Artificial Intelligence and Computational Approaches for Epilepsy

Abstract

Studies on treatment of epilepsy have been actively conducted in multiple avenues, but there are limitations in improving its efficacy due to between-subject variability in which treatment outcomes vary from patient to patient. Accordingly, there is a growing interest in precision medicine that provides accurate diagnosis for seizure types and optimal treatment for an individual epilepsy patient. Among these approaches, computational studies making this feasible are rapidly progressing in particular and have been widely applied in epilepsy. These computational studies are being conducted in two main streams: 1) artificial intelligence-based studies implementing computational machines with specific functions, such as automatic diagnosis and prognosis prediction for an individual patient, using machine learning techniques based on large amounts of data obtained from multiple patients and 2) patient-specific modeling-based studies implementing biophysical in-silico platforms to understand pathological mechanisms and derive the optimal treatment for each patient by reproducing the brain network dynamics of the particular patient per se based on individual patient's data. These computational approaches are important as it can integrate multiple types of data acquired from patients and analysis results into a single platform. If these kinds of methods are efficiently operated, it would suggest a novel paradigm for precision medicine.

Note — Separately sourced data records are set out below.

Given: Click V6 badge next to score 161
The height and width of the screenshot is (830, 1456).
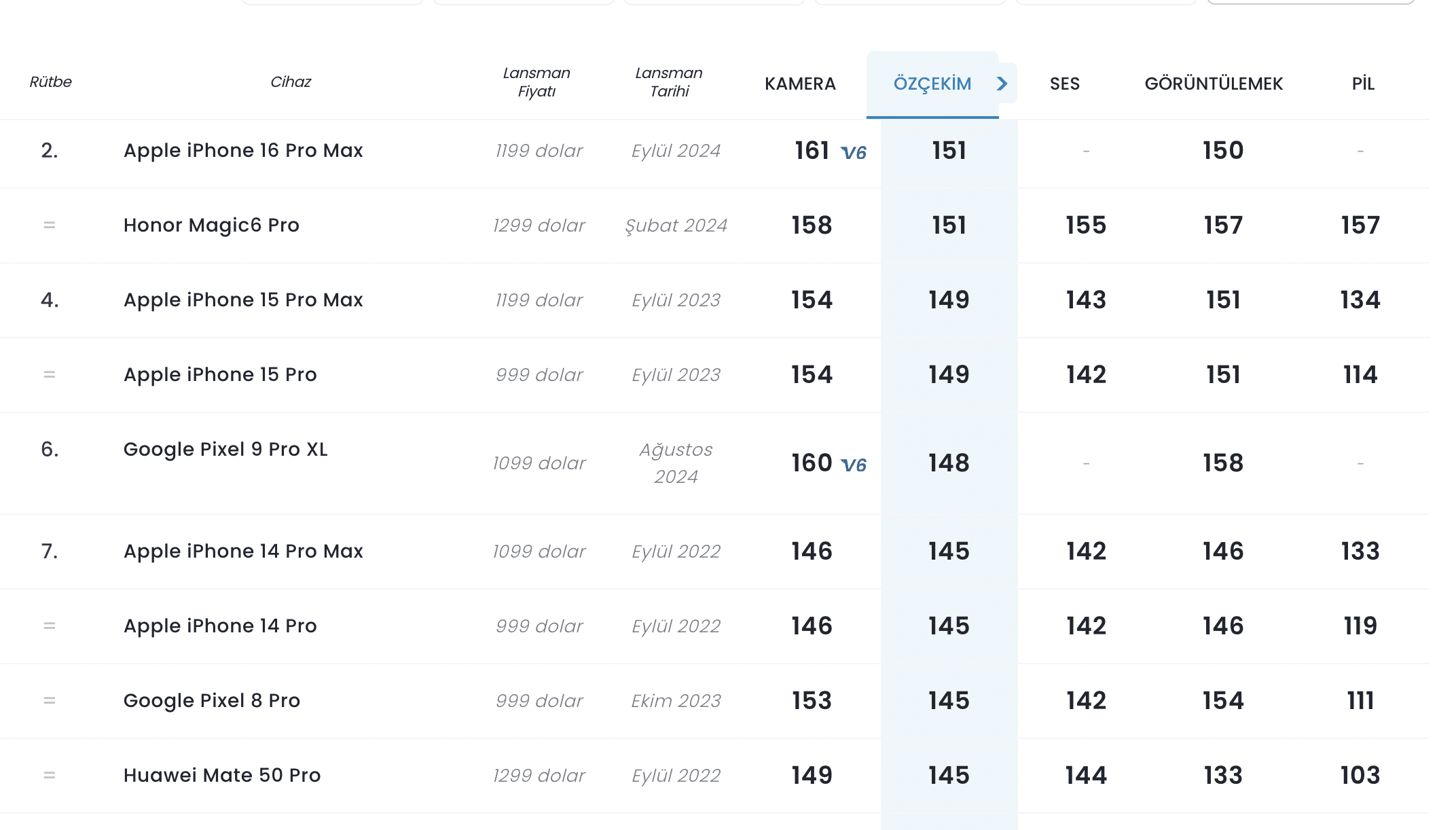Looking at the screenshot, I should pos(854,153).

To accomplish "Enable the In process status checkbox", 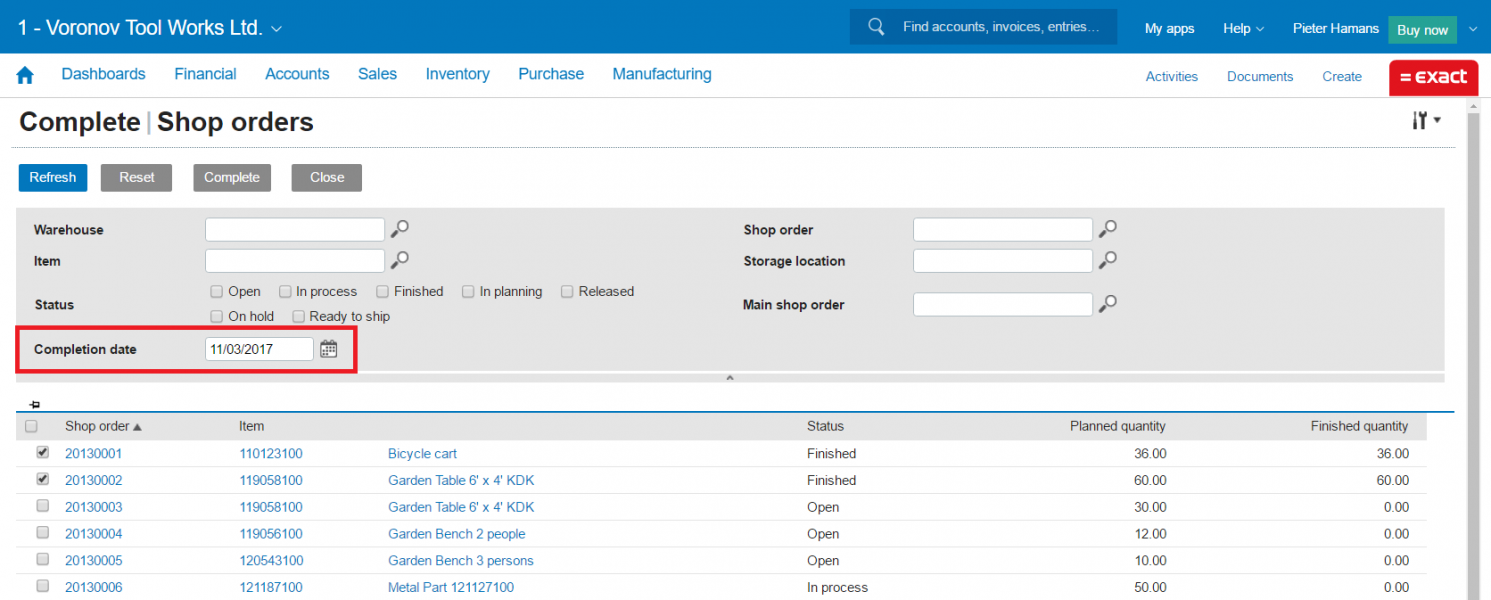I will pyautogui.click(x=285, y=292).
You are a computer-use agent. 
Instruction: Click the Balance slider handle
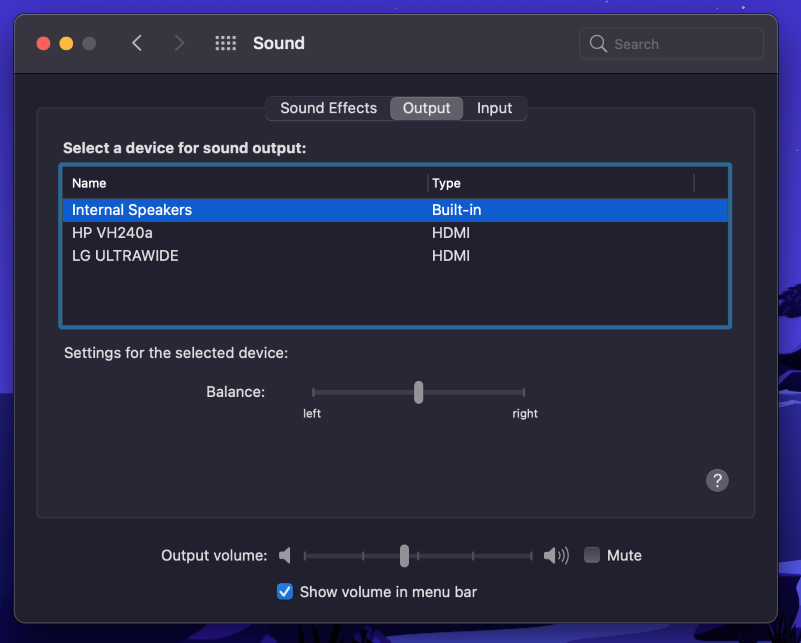click(x=418, y=392)
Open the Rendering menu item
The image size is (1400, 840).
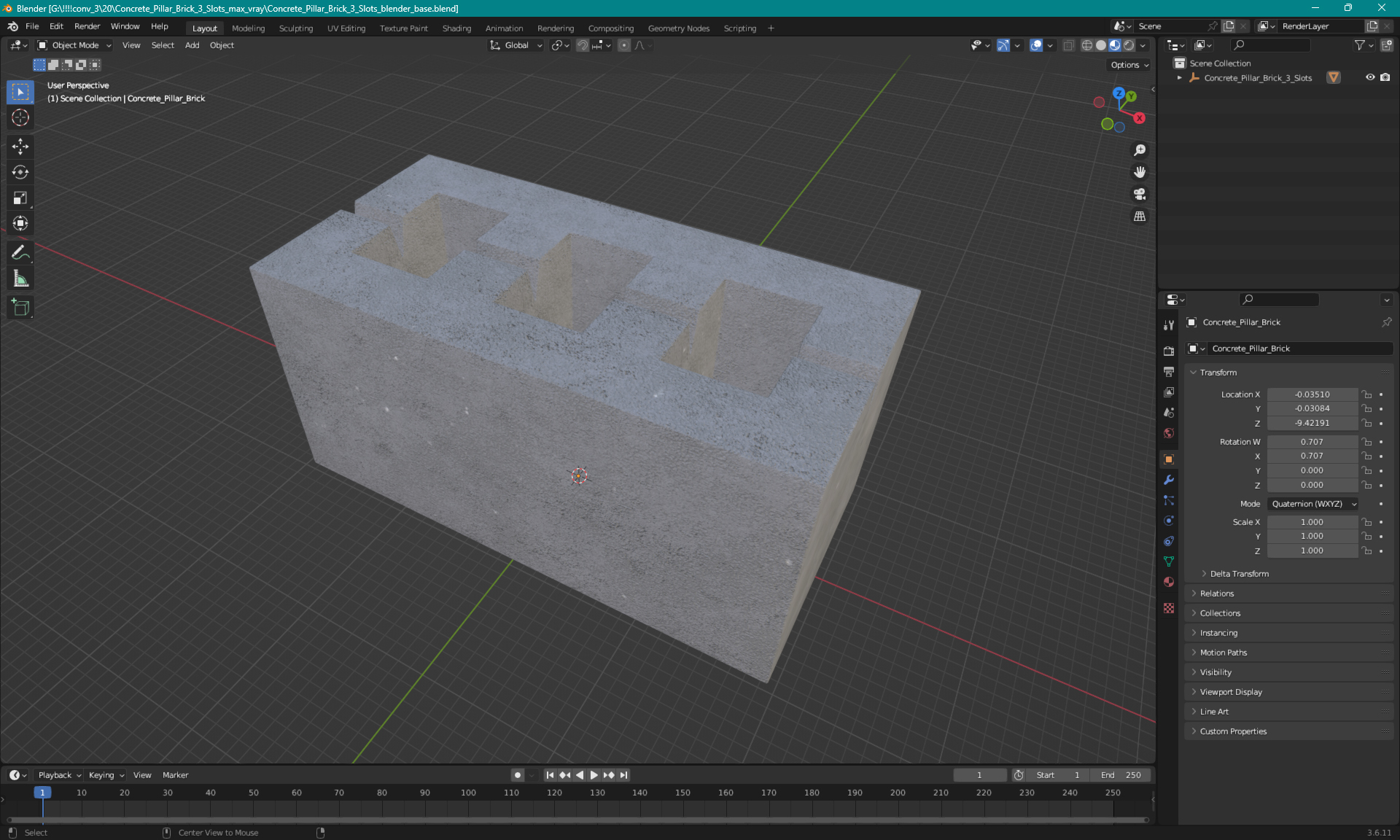(556, 27)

Keywords: Artificial intelligence; Epilepsy; Patient-specific modeling; Precision medicine; Seizures.

Figure 1

Overview of computational approaches for personalized medicine. Using accumulated large amount of medical data and advanced in-silico techniques, the personalized medical platform could be built to provide accurate diagnosis, prognosis prediction and treatment optimization for individual epilepsy patients. Currently, these computational studies are mainly divided into two approaches: a machine learning approach that implements a model capable of performing a specific function, such as automatic diagnosis, and a biophysical modeling approach that reproduces and simulates the patient’s brain network dynamics system itself.

Figure 2

Machine learning-based computational approach. Many recent studies have focused on implementing the computational predictive models to localize SOZs or judge epileptic brain states, such as pre-ictal and ictal onset, by employing traditional machine learning algorithms or deep learning algorithms based on scalp EEG and/or iEEG data recorded from epilepsy patients. Compared to the traditional machine learning approach, which consists of two step processes of manually extracting the features of the data and training the machine by applying the features as inputs, deep learning approach automatically figures out the discriminative features from data and learns them. SOZ, seizure onset zones; EEG, electroencephalogram; iEEG, intracranial EEG.

Figure 3

Biophysical modeling-based computational approach. Recent studies based on personalized brain network modeling approach have demonstrated the its feasibility, in which the model can reproduce seizure propagation characteristics of each patient and suggest optimal intervention method for each patient via systematic simulations in the patient-specific environments.